About spineless peach palm, its productivity and oil content:
I’ve grown peach palms here in Haiti since 2009. I bought “spineless” seeds that year from RarePalmSeeds.com and most grew spineless. Several more orders from RarePalmSeeds and other sources usually didn’t germinate. The original trees were growing so well and I couldn’t find a reliable source of seed so in 2014 I went to Costa Rica to get a good genetic diversity of seed. I have about 520 planted out on about 3 acres. The goal is to get a good source of seeds and seedlings to distribute in Haiti for development, food security, and helping our mission churches.
Last year many of the original trees started fruiting. Most of the thornless fruits are similar and low oil, but one is highly productive and oily. Over 100 pounds of fruit the past 12 months, I guess about 120 pounds. 8 or 9 bunches, heaviest was 24 pounds. Some of the trees set seedless fruits and others drop all their immature fruit if they don’t get pollinated. Pollination is an issue here, we don’t have the beetles that do most of the pollination in the native range. Pollen drops about an hour before sunset and bees sometimes visit the blooms but nothing like the interest they have for royal palms and coconuts. With about 8 blooming trees, and our two bloom periods per year, there isn’t much bloom overlap for pollination, I have had to save pollen and hand pollinate to get good bunches of seeded fruit.
I also have a few wild type, probably B. setulosa with small red fruit, hardly any pulp, not good eating, I’m pretty sure they set seeded fruit without other bactris blooming. They are spineless when small, but get very spiney all over when they grow a trunk.
2014 & 2015 were years of drought in Costa Rica and Haiti. Here are photos I took at CATIE. Their thornless peach palms looked as productive as the thorny ones. I was told that the thornless are usually low-oil. The people there prefer fruits with seeds because seedless is low oil. There was an extremely oily thornless peach palm that wasn’t very good because of fibers in the fruit. Another had fruit almost at ground level.
Some of my plants are from fruits at a big tourist stop market near Squirres, Costa Rica. At least 3 of the thornless peach palm seedlings from Costa Rica are turning spiney now that they are getting trunks. At least the spines are short but it is a problem when planted where thorns are a danger like by a path in a public area. I wonder if it is a setulosa or other hybrid that may have an advantage at higher elevations.

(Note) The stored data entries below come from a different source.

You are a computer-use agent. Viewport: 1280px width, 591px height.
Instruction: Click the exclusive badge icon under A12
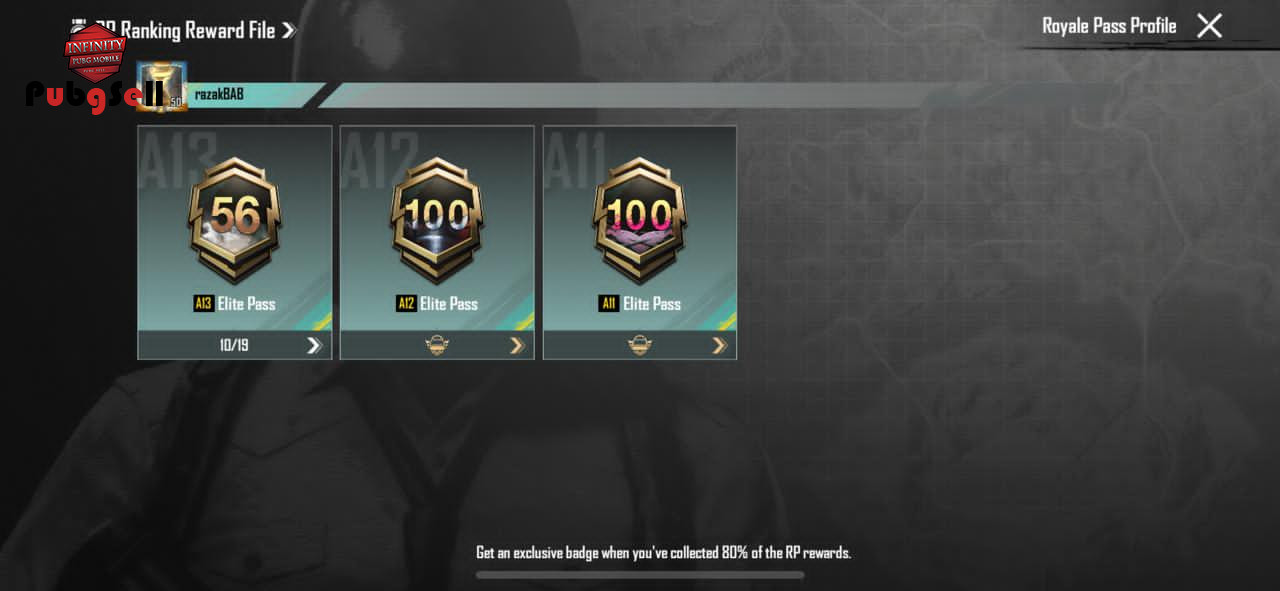[x=437, y=345]
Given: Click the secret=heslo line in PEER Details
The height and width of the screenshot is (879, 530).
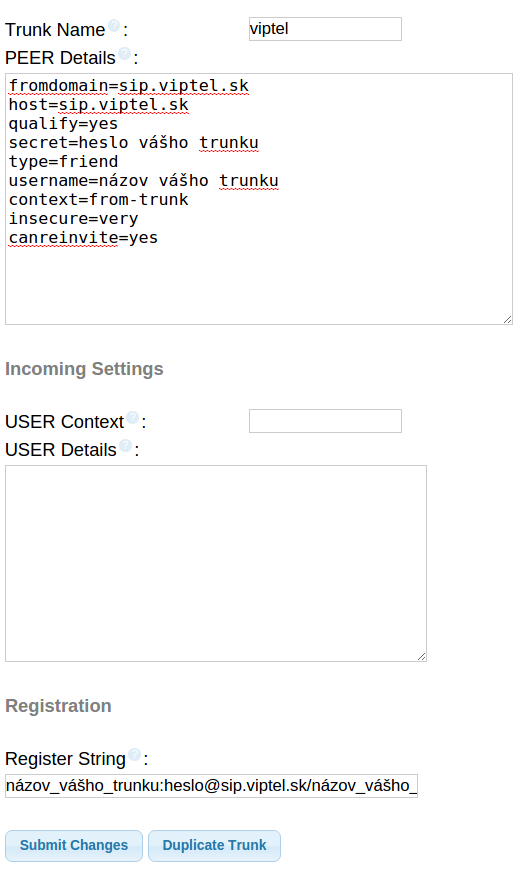Looking at the screenshot, I should tap(133, 143).
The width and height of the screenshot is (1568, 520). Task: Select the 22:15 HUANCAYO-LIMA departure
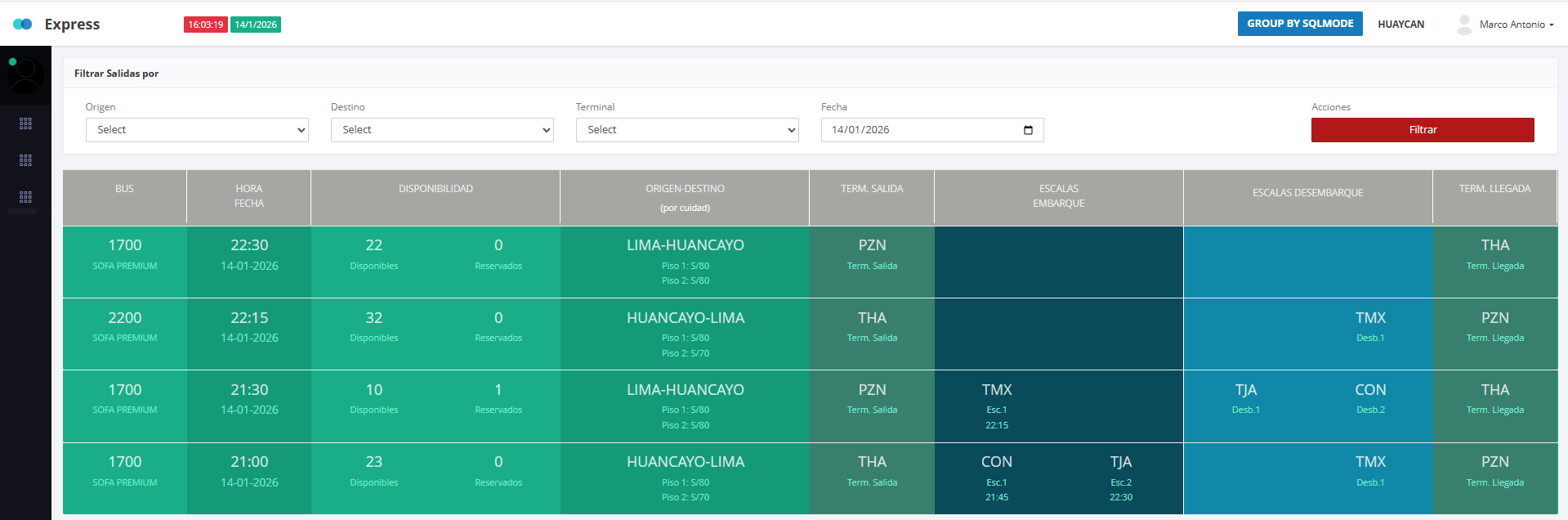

The young trees have really done best where there is some shade, usually from larger nearby trees but this may be due to the dry weather the first year after they were planted. They tend to get stunted and yellow in full sun, whether in the ground or in the nursery.
Peach palm tend to grow much faster than acai here. I have had close to 100 percent survival in the field despite many being attacked by goats, cows, white grubs and rhino beetles. They just put up a new sucker if any of the base is left intact. If a beetle eats the heart it usually results in two or more plants coming up, which can be divided for propagation. A person experienced digging banana pups with a digging bar can have good results removing good size offshoots for propagation.